ROMA – Il farmaco per il trattamento della sclerosi multipla fingolimod, il primo che si assume per via orale, e' finito sotto la lente dell'agenzia europea dei farmaci (Ema) che lo sta sottoponendo ad un'attenta revisione, dopo la notizia di un paziente statunitense morto meno di 24 ore dopo la prima dose. La causa esatta della morte non e' stata chiarita ma questo, insieme alla registrazione di segnalazioni di problemi cardiaci nelle persone che assumono fingolimod e' bastato per avviare una revisione. I risultati saranno pronti entro marzo. La segnalazione, presente sul sito dell'Ema e dell'Aifa (l'agenzia italiana del farmaco) e' rimbalzata anche sul sito dell'Aism (l'associazione italiana sclerosi multipla).
Oltre alla morte del paziente negli Stati Uniti, l'Ema sta vagliando anche altri sei decessi sospetti, tutti avevano iniziato il trattamento con fingolimod. Ulteriori segnalazioni includono tre decessi dovuti ad attacco cardiaco e uno dovuto ad interruzione del ritmo cardiaco. Non e' ancora chiaro se siano stati causati dal farmaco.

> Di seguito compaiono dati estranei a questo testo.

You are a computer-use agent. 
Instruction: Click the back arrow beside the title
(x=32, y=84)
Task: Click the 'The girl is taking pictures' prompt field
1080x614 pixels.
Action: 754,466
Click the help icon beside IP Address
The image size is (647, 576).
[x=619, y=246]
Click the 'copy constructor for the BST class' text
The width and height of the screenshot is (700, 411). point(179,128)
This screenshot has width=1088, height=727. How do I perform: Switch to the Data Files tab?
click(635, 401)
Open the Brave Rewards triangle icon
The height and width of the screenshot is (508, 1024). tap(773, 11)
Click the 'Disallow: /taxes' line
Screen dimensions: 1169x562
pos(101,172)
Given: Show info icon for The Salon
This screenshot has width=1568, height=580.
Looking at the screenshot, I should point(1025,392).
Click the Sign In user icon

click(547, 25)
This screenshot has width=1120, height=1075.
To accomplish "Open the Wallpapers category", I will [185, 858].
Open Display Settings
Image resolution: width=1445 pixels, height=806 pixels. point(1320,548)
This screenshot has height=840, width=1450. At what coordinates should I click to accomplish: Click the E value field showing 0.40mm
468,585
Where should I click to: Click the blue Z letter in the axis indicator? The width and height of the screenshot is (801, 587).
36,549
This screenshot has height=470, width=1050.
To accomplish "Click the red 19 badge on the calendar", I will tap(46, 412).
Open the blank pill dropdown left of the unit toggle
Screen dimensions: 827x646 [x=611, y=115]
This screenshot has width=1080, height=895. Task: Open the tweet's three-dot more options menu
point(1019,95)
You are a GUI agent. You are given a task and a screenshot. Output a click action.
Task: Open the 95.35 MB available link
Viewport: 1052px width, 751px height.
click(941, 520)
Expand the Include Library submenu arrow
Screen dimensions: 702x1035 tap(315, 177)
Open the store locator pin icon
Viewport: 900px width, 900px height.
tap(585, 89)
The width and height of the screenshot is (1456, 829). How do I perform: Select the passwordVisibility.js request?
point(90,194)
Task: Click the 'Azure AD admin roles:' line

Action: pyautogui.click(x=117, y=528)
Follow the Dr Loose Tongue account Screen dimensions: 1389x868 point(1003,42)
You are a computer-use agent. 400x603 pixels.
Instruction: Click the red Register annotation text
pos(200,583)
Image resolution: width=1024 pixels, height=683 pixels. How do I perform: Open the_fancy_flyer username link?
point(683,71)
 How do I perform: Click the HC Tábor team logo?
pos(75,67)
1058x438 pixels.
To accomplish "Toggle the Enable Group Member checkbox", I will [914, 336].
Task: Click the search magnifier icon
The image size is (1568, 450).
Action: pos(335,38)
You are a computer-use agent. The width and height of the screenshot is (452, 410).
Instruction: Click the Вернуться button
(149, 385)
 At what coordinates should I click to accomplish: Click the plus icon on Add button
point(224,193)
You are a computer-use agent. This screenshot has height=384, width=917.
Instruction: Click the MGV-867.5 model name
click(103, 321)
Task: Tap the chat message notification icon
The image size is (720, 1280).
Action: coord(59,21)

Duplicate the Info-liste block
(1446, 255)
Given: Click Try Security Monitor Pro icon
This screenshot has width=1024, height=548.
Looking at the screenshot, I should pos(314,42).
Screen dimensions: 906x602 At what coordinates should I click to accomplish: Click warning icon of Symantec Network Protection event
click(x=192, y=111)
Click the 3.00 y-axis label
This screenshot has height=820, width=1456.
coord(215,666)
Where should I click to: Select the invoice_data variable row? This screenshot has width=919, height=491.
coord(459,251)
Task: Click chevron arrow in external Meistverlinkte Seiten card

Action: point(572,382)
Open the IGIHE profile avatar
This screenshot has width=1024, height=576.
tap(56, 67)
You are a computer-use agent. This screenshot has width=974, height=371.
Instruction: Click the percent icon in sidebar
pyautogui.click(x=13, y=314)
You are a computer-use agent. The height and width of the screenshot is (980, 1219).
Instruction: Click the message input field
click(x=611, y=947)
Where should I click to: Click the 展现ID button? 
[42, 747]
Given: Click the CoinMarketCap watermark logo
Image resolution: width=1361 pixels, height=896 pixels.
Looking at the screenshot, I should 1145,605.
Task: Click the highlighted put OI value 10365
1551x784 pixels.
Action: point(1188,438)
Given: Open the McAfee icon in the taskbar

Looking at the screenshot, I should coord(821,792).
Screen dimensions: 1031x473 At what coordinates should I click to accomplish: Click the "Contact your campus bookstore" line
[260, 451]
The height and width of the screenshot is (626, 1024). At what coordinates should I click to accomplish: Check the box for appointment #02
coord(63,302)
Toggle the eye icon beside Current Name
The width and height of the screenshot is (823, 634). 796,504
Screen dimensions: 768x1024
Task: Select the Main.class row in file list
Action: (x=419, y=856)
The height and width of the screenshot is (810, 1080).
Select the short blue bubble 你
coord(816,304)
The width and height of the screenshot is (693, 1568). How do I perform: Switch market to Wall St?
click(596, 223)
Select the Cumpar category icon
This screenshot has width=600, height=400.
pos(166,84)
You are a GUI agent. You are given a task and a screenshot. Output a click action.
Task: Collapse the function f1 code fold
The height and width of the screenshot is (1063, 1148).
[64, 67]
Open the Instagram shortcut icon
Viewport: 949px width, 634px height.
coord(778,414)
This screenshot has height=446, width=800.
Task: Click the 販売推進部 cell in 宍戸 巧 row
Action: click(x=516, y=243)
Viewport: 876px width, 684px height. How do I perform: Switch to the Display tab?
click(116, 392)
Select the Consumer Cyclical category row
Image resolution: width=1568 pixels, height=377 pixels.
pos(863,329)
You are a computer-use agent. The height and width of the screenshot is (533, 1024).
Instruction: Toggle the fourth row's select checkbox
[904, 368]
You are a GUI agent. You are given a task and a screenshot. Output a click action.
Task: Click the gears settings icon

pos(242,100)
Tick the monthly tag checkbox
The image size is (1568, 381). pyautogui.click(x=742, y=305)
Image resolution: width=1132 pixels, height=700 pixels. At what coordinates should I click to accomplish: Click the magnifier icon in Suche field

Il Comitato Scientifico per i Prodotti Medicinali per Uso Umano (Chmp) dell'Ema ha raccomandato ai medici di aumentare il monitoraggio di coloro che assumono per la prima volta il farmaco. La funzionalita' cardiaca dovra' essere controllata costantemente mediante elettrocardiogramma per sei ore dopo aver ricevuto la prima dose, mentre la pressione sanguigna e la frequenza cardiaca dovranno essere controllate ogni ora per sei ore dopo la prima dose.
Le persone che stanno assumendo il fingolimod (33.000 nel mondo) sono state invitate a segnalare immediatamente sintomi che potrebbero far pensare ad un problema cardiaco, come la presenza di dolore toracico, debolezza o vertigini.